Work required
Change "timeline" to "history" in everything from the start of the data down to the line containing "Action: tap(843, 262)", and give those lines back with nothing else altered.

Task material

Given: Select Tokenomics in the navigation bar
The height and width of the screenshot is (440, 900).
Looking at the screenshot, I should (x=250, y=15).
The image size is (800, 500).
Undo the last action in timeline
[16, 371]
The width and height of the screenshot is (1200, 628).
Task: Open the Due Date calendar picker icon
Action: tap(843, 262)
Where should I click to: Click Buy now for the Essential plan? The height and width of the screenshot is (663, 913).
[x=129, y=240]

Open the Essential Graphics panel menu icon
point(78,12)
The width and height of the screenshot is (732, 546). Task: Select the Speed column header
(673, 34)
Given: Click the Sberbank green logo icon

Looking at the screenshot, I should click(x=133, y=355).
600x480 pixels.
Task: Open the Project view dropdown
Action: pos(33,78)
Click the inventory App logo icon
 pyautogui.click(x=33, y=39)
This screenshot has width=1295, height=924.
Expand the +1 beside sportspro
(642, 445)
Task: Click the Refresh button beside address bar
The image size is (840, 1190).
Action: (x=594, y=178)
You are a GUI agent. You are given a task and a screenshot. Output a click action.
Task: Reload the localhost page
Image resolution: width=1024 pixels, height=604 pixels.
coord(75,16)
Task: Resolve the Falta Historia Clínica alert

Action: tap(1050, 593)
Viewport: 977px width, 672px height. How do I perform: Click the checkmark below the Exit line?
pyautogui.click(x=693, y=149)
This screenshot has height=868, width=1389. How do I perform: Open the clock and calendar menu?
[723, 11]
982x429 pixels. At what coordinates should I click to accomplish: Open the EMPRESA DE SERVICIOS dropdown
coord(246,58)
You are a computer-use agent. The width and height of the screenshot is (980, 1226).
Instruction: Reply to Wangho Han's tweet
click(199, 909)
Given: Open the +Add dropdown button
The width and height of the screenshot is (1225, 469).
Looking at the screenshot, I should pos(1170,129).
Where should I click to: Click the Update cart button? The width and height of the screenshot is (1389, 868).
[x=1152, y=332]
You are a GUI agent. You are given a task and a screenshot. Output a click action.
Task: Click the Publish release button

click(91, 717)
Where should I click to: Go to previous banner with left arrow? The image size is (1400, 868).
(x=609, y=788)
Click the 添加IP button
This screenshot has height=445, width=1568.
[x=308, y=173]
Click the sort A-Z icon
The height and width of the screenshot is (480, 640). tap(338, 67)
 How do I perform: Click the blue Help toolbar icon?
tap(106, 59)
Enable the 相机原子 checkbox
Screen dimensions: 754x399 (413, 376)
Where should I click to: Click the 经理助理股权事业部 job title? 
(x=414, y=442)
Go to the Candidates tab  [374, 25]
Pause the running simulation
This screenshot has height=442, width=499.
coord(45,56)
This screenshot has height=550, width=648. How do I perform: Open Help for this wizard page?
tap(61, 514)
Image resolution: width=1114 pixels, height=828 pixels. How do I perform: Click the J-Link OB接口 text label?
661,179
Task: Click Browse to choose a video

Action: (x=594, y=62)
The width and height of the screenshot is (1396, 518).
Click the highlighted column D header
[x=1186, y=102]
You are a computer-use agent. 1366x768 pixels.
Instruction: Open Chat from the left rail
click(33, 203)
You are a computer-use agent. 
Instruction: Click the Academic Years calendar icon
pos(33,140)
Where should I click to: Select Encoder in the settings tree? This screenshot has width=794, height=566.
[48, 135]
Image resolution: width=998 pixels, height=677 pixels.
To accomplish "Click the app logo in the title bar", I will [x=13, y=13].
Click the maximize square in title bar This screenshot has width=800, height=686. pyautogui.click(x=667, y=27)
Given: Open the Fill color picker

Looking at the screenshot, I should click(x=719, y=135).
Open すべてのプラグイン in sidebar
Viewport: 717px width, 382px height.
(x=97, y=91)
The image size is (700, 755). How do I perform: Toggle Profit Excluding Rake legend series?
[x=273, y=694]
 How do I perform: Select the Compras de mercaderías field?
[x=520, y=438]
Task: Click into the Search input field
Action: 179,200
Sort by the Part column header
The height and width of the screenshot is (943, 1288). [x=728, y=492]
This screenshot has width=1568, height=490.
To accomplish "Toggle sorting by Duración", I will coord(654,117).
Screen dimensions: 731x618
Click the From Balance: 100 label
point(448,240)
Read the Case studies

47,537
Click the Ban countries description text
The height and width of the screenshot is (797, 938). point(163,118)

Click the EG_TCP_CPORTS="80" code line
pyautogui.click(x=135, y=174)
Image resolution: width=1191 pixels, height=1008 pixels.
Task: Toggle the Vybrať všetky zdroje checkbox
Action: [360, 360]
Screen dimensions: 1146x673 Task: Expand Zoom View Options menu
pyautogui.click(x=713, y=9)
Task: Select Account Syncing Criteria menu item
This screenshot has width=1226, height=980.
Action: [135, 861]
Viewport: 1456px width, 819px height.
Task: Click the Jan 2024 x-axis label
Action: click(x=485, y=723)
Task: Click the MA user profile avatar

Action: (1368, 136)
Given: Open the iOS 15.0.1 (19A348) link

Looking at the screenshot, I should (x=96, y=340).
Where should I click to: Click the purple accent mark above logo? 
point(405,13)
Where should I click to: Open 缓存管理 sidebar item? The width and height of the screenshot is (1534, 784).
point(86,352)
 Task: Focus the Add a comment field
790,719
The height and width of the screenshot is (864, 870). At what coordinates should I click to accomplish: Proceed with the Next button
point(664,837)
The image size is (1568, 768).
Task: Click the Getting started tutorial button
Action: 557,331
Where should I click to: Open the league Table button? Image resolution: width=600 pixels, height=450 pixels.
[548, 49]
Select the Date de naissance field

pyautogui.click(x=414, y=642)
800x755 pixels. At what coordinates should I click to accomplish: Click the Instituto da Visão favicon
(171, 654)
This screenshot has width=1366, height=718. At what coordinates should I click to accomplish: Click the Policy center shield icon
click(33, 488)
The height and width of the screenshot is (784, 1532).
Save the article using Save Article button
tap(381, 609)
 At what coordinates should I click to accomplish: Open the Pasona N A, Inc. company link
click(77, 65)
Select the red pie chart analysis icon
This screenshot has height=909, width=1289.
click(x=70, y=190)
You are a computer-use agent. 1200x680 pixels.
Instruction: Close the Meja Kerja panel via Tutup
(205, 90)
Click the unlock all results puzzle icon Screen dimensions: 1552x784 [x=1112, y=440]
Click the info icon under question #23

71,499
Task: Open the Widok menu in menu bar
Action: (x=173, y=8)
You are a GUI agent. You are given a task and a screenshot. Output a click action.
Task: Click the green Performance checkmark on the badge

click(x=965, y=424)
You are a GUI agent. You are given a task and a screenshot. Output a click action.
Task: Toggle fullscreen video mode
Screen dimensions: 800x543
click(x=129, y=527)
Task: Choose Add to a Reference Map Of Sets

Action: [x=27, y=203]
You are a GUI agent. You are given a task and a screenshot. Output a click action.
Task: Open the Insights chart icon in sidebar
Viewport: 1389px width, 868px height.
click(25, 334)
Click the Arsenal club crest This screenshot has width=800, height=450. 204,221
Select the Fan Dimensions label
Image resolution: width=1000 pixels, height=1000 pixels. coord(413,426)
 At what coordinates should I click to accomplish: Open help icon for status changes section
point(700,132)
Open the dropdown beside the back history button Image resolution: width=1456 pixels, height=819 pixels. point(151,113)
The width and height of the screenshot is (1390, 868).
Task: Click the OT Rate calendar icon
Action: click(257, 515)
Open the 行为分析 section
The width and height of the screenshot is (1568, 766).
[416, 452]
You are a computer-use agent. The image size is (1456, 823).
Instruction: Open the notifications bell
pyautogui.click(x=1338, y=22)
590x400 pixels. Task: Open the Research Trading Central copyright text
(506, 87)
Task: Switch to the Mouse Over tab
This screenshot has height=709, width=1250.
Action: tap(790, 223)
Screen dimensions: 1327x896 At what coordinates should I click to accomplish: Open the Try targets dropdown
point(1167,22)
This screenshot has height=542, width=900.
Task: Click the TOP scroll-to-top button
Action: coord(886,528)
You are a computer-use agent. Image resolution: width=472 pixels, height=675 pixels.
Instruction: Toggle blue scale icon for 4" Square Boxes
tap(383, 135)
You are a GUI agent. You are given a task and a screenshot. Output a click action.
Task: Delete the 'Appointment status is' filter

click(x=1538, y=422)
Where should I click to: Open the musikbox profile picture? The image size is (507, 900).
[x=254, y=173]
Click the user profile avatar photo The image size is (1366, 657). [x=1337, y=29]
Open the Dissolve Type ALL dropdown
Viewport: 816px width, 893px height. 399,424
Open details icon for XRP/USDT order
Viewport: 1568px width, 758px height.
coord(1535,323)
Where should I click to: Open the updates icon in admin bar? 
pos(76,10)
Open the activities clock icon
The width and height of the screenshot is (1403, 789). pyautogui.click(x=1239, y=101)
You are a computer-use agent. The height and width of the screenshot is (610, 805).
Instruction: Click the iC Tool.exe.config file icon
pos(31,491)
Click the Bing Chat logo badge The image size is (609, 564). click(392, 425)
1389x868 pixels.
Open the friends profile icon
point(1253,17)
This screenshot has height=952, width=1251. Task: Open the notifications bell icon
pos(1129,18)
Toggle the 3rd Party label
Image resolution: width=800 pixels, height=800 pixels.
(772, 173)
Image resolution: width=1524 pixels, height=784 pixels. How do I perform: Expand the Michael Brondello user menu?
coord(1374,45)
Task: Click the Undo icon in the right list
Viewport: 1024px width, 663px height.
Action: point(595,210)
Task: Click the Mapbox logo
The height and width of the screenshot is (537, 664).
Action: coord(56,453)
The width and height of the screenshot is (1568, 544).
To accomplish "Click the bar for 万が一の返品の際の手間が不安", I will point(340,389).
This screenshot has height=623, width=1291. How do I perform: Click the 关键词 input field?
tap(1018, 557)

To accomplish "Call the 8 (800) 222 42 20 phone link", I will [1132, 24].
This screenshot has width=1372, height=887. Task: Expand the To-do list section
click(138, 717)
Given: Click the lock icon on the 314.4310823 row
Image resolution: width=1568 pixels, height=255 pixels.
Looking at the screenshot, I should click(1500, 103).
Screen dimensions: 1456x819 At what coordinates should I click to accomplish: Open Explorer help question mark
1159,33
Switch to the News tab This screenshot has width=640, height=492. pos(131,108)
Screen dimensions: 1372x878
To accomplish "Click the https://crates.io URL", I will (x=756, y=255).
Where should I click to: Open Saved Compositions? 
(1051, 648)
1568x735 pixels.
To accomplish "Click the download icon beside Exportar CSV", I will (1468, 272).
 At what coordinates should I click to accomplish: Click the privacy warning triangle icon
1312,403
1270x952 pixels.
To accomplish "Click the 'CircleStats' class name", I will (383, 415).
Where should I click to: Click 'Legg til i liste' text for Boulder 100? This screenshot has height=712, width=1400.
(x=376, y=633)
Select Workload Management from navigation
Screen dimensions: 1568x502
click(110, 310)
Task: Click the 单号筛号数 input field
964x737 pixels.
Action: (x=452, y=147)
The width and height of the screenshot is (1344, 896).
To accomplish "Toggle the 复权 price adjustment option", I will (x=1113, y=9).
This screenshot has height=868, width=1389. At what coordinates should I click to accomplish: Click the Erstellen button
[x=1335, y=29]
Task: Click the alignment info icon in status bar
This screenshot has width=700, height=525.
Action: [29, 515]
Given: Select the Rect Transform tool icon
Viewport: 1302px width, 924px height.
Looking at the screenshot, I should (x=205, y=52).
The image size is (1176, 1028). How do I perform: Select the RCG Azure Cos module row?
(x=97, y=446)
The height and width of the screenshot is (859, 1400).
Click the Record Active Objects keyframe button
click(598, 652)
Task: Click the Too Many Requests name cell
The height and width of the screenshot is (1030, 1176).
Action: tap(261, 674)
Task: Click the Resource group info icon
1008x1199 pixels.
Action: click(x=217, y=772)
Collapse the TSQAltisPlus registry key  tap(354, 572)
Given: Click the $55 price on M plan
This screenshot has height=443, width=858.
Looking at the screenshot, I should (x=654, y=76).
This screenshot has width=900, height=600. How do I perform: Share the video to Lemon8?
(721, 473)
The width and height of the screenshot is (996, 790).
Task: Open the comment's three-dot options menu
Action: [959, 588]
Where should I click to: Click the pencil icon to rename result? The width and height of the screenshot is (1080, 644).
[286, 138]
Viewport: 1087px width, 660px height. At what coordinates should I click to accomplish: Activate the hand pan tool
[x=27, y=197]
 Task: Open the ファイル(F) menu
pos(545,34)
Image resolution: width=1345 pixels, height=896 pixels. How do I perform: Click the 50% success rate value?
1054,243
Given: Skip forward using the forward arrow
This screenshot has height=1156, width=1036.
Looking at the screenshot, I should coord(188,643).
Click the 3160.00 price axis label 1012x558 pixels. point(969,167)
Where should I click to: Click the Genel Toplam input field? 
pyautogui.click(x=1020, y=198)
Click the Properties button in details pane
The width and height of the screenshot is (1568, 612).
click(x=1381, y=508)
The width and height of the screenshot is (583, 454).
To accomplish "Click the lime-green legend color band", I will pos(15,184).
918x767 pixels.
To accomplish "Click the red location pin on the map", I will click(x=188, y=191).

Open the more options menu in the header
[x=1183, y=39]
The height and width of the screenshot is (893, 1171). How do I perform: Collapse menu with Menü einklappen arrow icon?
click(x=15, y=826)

Response to this exercise
Given: Select Tokenomics in the navigation bar
The height and width of the screenshot is (440, 900).
Looking at the screenshot, I should (x=250, y=15).
The image size is (800, 500).
Undo the last action in history
[16, 371]
The width and height of the screenshot is (1200, 628).
Task: Open the Due Date calendar picker icon
Action: tap(843, 262)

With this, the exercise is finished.